▸ **Your instructions**: Starting at the line that contains "You are a computer-use", quote each line exactly through the last line of the entries, both included.

▸ **Provided information**:
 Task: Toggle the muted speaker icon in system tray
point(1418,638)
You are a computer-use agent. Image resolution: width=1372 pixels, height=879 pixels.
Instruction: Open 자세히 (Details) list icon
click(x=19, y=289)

▸ **Result**:
You are a computer-use agent. Image resolution: width=1372 pixels, height=879 pixels.
Instruction: Open 자세히 (Details) list icon
click(x=19, y=289)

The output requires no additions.